Slow Carb: Crispy Coconut Shrimp over Simmered Mexican Lentils
Lime-Drenched Chayote Salad
Cooking time
25 minutes
Servings
2/4
Calories
640 /serving
Slow Carb: Crispy Coconut Shrimp over Simmered Mexican Lentils
Lime-Drenched Chayote Salad
Toasting coconut is a little detail that gives this dish an extra lift. It’s a garnish for plump pan-seared shrimp presented over simmered red lentils deeply tasty with poblano pepper, garlic and chili-laced spices. To bring in some zing, the wonderfully crisp qualities of chayote are showcased in a salad with fresh cilantro and plenty of lime juice.
We will send you:
- 285g Shrimp (BAP-certified)
- 2 Garlic cloves
- 1 Bunch of cilantro
- 1 Lime
- 1 Poblano pepper (or green pepper)
- 1 Chayote
- 25g Shredded coconut
- 200g Red lentils
- 11g Mexican Moments spices (salt, chili powder, garlic, sugar, paprika, coriander seeds, black pepper, cumin, onion, oregano, lime oil)
Contains: Shrimp, Sulphites
You will need:
Oil
Medium pot
Large pan (non-stick if possible)
Salt & pepper (S&P)
Total Fat
19 g
Saturated Fat
9 g
Sodium
1310 mg
Total Carb
81 g
Sugars
6 g
Protein
46 g
Fibre
18 g
Preparation

Mise en place
Mince the garlic. Peel and cut the chayote into matchsticks (or halve and thinly slice). Halve, core and medium-dice the poblano. Roughly chop the cilantro leaves and stems. Juice the lime.

Cook the lentils
In a medium pot, heat a drizzle of oil on medium-high. Add the garlic, lentils, poblano and ⅔ of the spices. Sauté, 1 to 2 min., until fragrant. Add 3 cups water (double for 4 portions); bring to a boil. Reduce the heat to low and simmer, stirring occasionally, 12 to 16 min., until most of the liquid has been absorbed and the lentils have softened; season with S&P. Add ½ the lime juice and ½ the cilantro.

Toast the coconut
Meanwhile, heat a large, dry pan (non-stick if possible) on medium. Add the coconut and toast, stirring often, 1 to 2 min., until lightly golden and fragrant. Transfer to a bowl and reserve the pan.

Cook the shrimp
Pat the shrimp dry with paper towel (remove the shells from the tails if desired); season with the remaining spices and S&P. In the reserved pan, heat a drizzle of oil on medium.
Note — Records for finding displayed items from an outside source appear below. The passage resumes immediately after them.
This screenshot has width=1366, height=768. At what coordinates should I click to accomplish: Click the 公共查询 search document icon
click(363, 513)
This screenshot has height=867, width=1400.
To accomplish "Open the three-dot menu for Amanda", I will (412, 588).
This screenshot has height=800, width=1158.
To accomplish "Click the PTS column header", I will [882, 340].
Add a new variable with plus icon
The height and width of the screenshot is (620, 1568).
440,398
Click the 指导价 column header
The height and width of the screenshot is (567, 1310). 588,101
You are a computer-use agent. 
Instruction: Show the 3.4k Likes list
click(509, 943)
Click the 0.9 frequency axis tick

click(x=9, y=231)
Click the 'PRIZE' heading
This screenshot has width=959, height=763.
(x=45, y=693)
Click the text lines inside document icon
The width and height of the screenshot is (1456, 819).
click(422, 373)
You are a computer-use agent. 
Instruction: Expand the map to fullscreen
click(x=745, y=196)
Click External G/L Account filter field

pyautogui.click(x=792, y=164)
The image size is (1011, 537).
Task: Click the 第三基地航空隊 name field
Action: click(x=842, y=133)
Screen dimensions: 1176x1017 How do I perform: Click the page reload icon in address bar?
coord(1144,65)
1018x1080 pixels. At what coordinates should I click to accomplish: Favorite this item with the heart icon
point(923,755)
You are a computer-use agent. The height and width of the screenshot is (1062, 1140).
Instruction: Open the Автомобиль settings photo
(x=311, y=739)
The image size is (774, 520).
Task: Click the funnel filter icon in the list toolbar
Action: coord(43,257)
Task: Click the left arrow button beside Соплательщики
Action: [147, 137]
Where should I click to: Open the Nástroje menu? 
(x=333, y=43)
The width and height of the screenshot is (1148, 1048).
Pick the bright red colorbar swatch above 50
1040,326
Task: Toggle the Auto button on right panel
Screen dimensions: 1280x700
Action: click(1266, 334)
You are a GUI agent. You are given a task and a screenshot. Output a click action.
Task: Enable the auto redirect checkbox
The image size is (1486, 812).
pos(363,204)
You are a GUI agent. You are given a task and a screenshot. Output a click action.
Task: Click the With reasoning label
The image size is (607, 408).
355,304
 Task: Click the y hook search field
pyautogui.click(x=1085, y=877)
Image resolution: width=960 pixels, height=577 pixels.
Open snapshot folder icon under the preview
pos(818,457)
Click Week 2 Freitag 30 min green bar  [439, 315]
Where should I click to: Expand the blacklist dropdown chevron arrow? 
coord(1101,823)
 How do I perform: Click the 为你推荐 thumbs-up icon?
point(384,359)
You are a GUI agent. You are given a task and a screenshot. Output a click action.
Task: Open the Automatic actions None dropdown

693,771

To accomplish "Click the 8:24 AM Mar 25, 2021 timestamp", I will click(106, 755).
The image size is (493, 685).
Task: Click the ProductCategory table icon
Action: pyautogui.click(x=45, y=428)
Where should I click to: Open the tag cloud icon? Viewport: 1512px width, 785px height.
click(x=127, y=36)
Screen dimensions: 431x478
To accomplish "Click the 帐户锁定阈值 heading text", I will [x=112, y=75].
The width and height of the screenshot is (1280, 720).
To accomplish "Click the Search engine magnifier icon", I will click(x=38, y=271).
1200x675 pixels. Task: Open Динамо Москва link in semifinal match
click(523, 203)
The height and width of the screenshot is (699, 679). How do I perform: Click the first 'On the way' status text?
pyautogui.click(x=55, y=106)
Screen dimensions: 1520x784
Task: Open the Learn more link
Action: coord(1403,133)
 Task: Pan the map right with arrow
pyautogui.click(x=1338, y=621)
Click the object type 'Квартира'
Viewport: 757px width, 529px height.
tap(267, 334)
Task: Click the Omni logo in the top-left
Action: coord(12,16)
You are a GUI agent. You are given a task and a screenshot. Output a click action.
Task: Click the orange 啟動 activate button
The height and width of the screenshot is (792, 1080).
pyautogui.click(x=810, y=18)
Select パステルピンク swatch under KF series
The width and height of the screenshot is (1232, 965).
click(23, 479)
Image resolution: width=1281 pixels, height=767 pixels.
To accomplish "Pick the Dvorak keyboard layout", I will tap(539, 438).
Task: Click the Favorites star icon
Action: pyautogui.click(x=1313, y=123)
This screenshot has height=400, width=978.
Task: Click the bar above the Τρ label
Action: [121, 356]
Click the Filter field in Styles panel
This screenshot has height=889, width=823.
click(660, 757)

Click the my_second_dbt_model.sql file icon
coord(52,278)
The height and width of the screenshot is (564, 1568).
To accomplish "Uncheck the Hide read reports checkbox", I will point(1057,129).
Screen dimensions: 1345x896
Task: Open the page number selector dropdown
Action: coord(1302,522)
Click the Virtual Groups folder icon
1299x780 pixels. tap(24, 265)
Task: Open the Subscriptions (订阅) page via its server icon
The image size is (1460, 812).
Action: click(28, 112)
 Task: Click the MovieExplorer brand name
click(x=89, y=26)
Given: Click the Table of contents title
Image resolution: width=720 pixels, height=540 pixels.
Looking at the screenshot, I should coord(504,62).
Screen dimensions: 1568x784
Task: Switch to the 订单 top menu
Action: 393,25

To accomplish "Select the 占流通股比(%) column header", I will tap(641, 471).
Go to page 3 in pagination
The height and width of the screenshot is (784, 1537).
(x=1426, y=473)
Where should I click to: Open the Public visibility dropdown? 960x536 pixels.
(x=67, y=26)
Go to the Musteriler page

Add the shrimp* and cook, 1 to 2 min. per side, until opaque and cooked through.

Make the salad
In a medium bowl, combine the chayote, remaining lime juice and cilantro, a drizzle of oil and S&P.

Plate your dish
Divide the lentils between your bowls. Top with the shrimp. Garnish with the coconut. Serve the salad on the side. Bon appétit!
*Health Canada recommends cooking shellfish to a minimum internal temperature of 74°C.